Exercise brief
Copy each of the following items word for word.

::::::

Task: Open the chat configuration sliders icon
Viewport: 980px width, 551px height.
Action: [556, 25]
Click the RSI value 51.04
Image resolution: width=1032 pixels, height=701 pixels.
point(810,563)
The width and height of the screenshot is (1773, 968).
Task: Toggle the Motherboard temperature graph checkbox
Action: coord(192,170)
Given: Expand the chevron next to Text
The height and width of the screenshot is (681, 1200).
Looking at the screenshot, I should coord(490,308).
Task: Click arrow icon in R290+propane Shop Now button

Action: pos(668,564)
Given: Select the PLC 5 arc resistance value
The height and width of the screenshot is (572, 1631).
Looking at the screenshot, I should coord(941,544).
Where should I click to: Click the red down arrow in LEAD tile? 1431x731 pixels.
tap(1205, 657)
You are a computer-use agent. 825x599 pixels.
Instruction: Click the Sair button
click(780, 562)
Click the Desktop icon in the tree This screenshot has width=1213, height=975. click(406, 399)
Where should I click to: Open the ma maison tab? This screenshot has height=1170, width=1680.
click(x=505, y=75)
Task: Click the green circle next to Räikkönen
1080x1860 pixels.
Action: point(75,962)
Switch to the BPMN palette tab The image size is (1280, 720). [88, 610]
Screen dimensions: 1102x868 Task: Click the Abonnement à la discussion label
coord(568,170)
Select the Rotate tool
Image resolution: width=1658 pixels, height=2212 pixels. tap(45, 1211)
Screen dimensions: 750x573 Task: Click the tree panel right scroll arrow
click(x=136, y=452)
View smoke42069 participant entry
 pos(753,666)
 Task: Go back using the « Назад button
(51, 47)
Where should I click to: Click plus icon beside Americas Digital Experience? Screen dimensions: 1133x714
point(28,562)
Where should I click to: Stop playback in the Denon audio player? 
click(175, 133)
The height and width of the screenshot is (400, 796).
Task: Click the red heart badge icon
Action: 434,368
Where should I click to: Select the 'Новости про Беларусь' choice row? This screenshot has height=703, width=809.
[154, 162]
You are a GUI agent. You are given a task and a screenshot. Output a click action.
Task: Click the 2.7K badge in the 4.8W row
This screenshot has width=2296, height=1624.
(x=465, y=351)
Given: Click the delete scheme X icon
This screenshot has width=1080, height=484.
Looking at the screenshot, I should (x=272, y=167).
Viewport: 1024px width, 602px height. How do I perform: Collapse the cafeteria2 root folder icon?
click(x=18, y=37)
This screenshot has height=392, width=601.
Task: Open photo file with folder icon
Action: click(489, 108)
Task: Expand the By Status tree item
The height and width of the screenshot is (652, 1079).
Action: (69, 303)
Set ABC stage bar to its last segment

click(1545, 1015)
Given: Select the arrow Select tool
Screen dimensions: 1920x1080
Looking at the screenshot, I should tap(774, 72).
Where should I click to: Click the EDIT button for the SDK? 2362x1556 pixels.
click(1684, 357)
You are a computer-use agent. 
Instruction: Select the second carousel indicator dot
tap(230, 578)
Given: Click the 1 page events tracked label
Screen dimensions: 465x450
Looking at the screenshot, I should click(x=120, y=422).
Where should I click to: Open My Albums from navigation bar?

::::::

Complete response
Task: Open the chat configuration sliders icon
Viewport: 980px width, 551px height.
Action: [556, 25]
Click the RSI value 51.04
Image resolution: width=1032 pixels, height=701 pixels.
point(810,563)
The width and height of the screenshot is (1773, 968).
Task: Toggle the Motherboard temperature graph checkbox
Action: coord(192,170)
Given: Expand the chevron next to Text
The height and width of the screenshot is (681, 1200).
Looking at the screenshot, I should coord(490,308).
Task: Click arrow icon in R290+propane Shop Now button

Action: pos(668,564)
Given: Select the PLC 5 arc resistance value
The height and width of the screenshot is (572, 1631).
Looking at the screenshot, I should coord(941,544).
Where should I click to: Click the red down arrow in LEAD tile? 1431x731 pixels.
tap(1205, 657)
You are a computer-use agent. 825x599 pixels.
Instruction: Click the Sair button
click(780, 562)
Click the Desktop icon in the tree This screenshot has width=1213, height=975. click(406, 399)
Where should I click to: Open the ma maison tab? This screenshot has height=1170, width=1680.
click(x=505, y=75)
Task: Click the green circle next to Räikkönen
1080x1860 pixels.
Action: point(75,962)
Switch to the BPMN palette tab The image size is (1280, 720). [88, 610]
Screen dimensions: 1102x868 Task: Click the Abonnement à la discussion label
coord(568,170)
Select the Rotate tool
Image resolution: width=1658 pixels, height=2212 pixels. tap(45, 1211)
Screen dimensions: 750x573 Task: Click the tree panel right scroll arrow
click(x=136, y=452)
View smoke42069 participant entry
 pos(753,666)
 Task: Go back using the « Назад button
(51, 47)
Where should I click to: Click plus icon beside Americas Digital Experience? Screen dimensions: 1133x714
point(28,562)
Where should I click to: Stop playback in the Denon audio player? 
click(175, 133)
The height and width of the screenshot is (400, 796).
Task: Click the red heart badge icon
Action: 434,368
Where should I click to: Select the 'Новости про Беларусь' choice row? This screenshot has height=703, width=809.
[154, 162]
You are a GUI agent. You are given a task and a screenshot. Output a click action.
Task: Click the 2.7K badge in the 4.8W row
This screenshot has width=2296, height=1624.
(x=465, y=351)
Given: Click the delete scheme X icon
This screenshot has width=1080, height=484.
Looking at the screenshot, I should (x=272, y=167).
Viewport: 1024px width, 602px height. How do I perform: Collapse the cafeteria2 root folder icon?
click(x=18, y=37)
This screenshot has height=392, width=601.
Task: Open photo file with folder icon
Action: click(489, 108)
Task: Expand the By Status tree item
The height and width of the screenshot is (652, 1079).
Action: (69, 303)
Set ABC stage bar to its last segment

click(1545, 1015)
Given: Select the arrow Select tool
Screen dimensions: 1920x1080
Looking at the screenshot, I should tap(774, 72).
Where should I click to: Click the EDIT button for the SDK? 2362x1556 pixels.
click(1684, 357)
You are a computer-use agent. 
Instruction: Select the second carousel indicator dot
tap(230, 578)
Given: Click the 1 page events tracked label
Screen dimensions: 465x450
Looking at the screenshot, I should click(x=120, y=422).
Where should I click to: Open My Albums from navigation bar?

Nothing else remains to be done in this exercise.